U.S. same-store sales decelerated from 2Q and were down mid single digits in 3Q. Traffic trends remained weak. The company experienced traffic declines in the U.K. and slower sales momentum in Canada. Importantly, the reduction in new store openings and closure of underperforming stores will mitigate these trends in fiscal 2009.

CEO Howard Schultz said they are seeing signs now in the U.K. that emerged in the U.S. in the beginning of the year as it relates to consumer spending. He also said that the “very, very tough economy” in Spain has caused management to alter its growth plans because they don’t want to expand when consumers are under a lot of pressure. Management commented that they are facing significant challenges during the afternoon day part. They see the current economy as a tremendous headwind that has prevented them from moving the needle on improving traffic and the environment has proven more difficult than they anticipated back in January.

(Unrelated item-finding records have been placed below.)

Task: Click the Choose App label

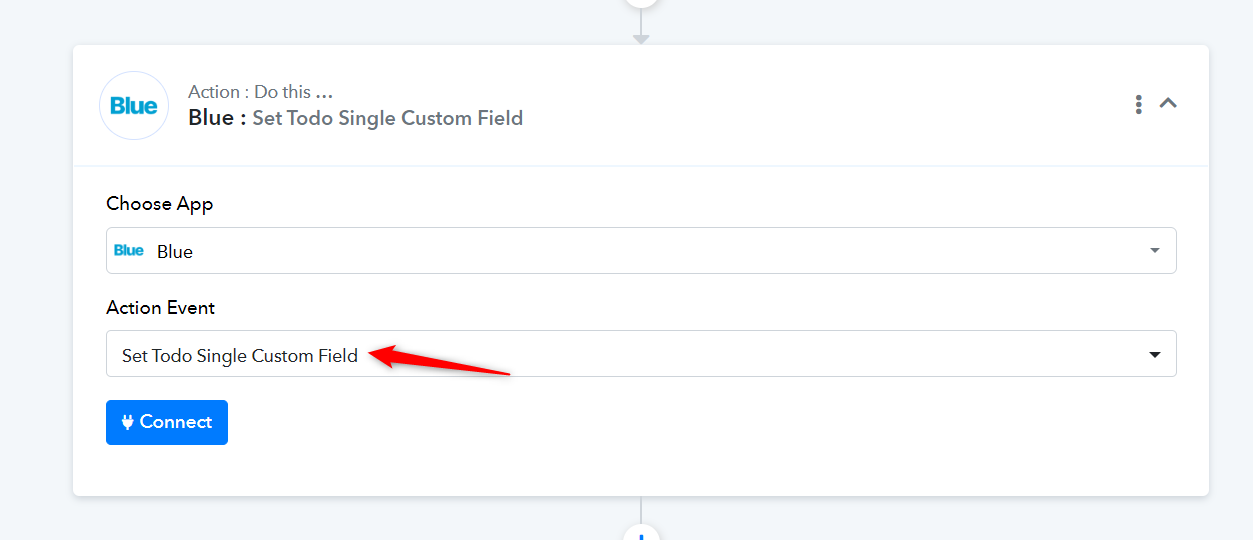Action: point(160,204)
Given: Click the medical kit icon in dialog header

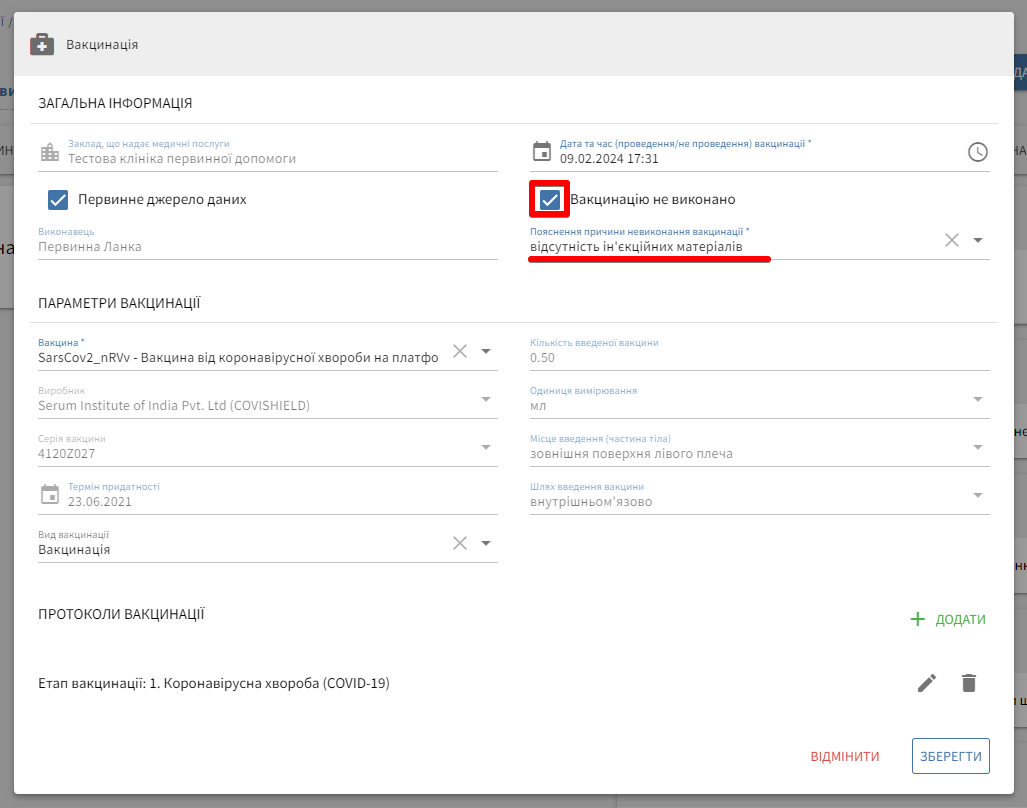Looking at the screenshot, I should [42, 44].
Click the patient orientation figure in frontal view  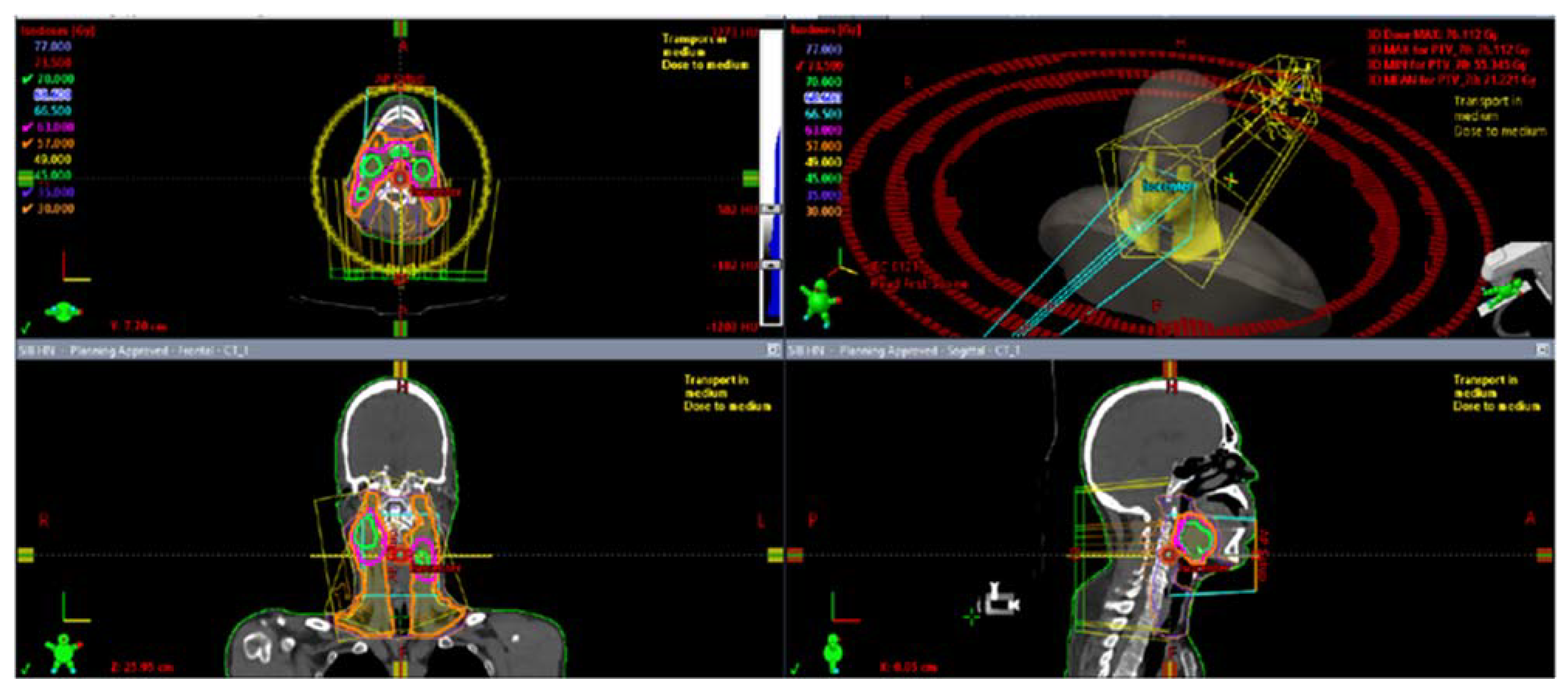point(63,653)
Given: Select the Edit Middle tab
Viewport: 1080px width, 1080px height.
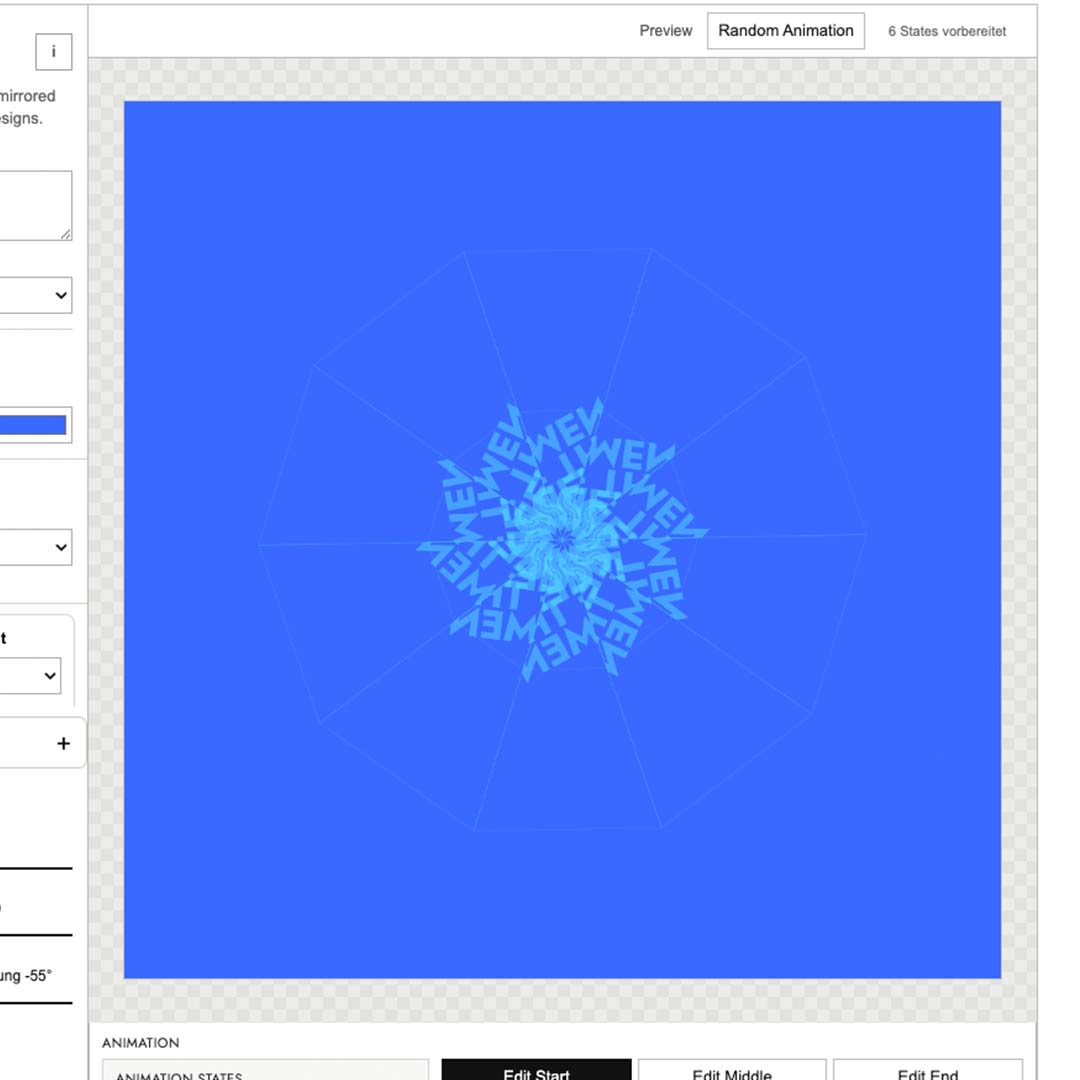Looking at the screenshot, I should (x=731, y=1071).
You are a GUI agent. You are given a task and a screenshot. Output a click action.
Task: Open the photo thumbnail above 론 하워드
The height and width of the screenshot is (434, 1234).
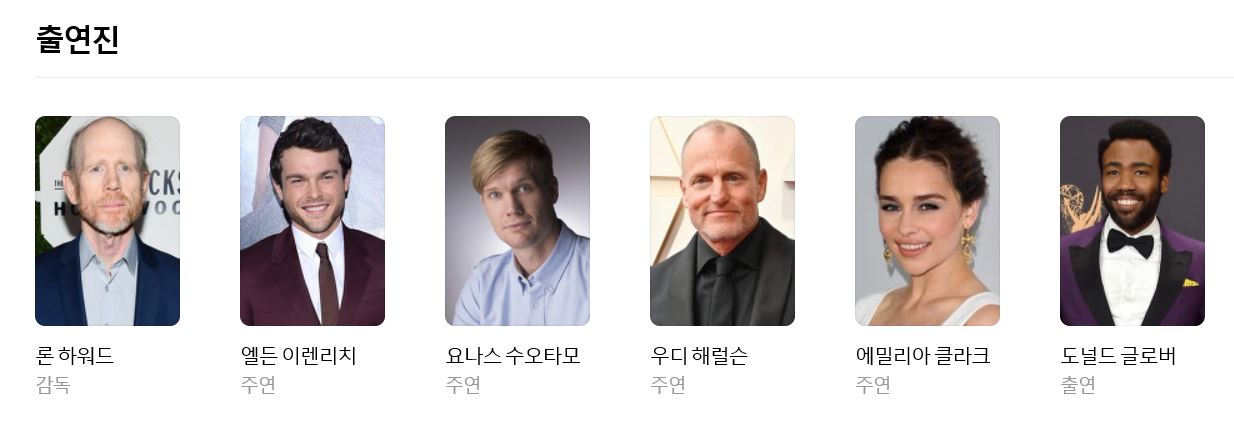click(107, 221)
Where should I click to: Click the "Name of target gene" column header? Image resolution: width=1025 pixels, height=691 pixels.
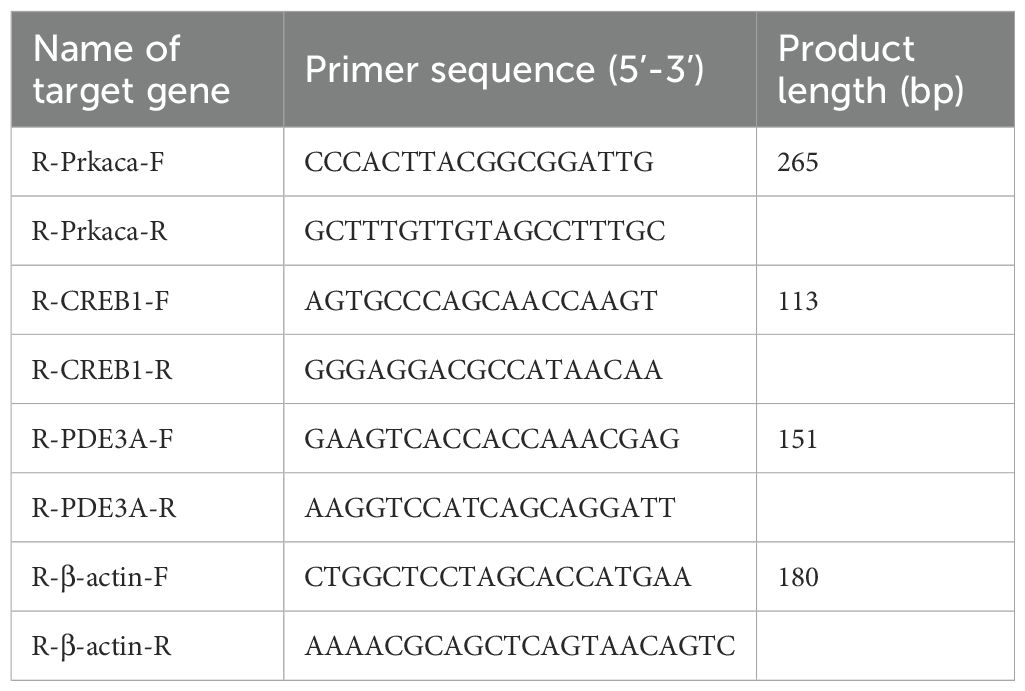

  • So how is this good? Starbucks had grown accustomed to 20%-plus revenue growth and 5%-plus same-store sales growth results. Three consecutive quarters of negative comparable sales and traffic, 9% sales growth and about 500 bps of U.S. margin compression in 3Q has forced management to make real changes.
  • U.S. company-operated store unit growth had been in the 13%-19% range YOY, and now management is forecasting a negative 60 net new stores in FY09 as the announced store closures will exceed store openings. Capital Expenditures as a percent of sales have been moving up rather significantly, from 7.8% in 2004 to 11.5% in 2007, despite declining returns. Based on the company’s revised guidance, however, capital expenditures are expected to be $1 billion in FY08 and $750 million in FY09, a 7% and 30% decline, respectively from 2007. This more disciplined spending will generate incremental free cash flow and yield better returns for shareholders. To that point, it was encouraging to learn that the company is seeing incremental sales at the stores that are in proximity of the 50 stores that have already been closed.

    The company also lowered its international unit growth targets to 825 net new stores in FY08 (from prior guidance of 975) and 900 net new stores in FY09 (from 1,050). Management said they are taking “learnings from [their] U.S. market experience and approaching international growth with cautious optimism, given the current environment.”

  • Relative to overall traffic declines, management indicated that it is seeing an uptick in afternoon traffic as a result of its Vivanno and Sorbetto beverage launches, which they highlighted as an incremental positive as afternoon traffic “has been the burden for the past six months or so or even more than that.”

    Mr. Schultz reiterated that there is “no silver bullet” and that he cannot predict the economy, but that they are managing the things they can control. That being said, I remain convinced as Mr. Schultz said, “Starbucks is going to win.”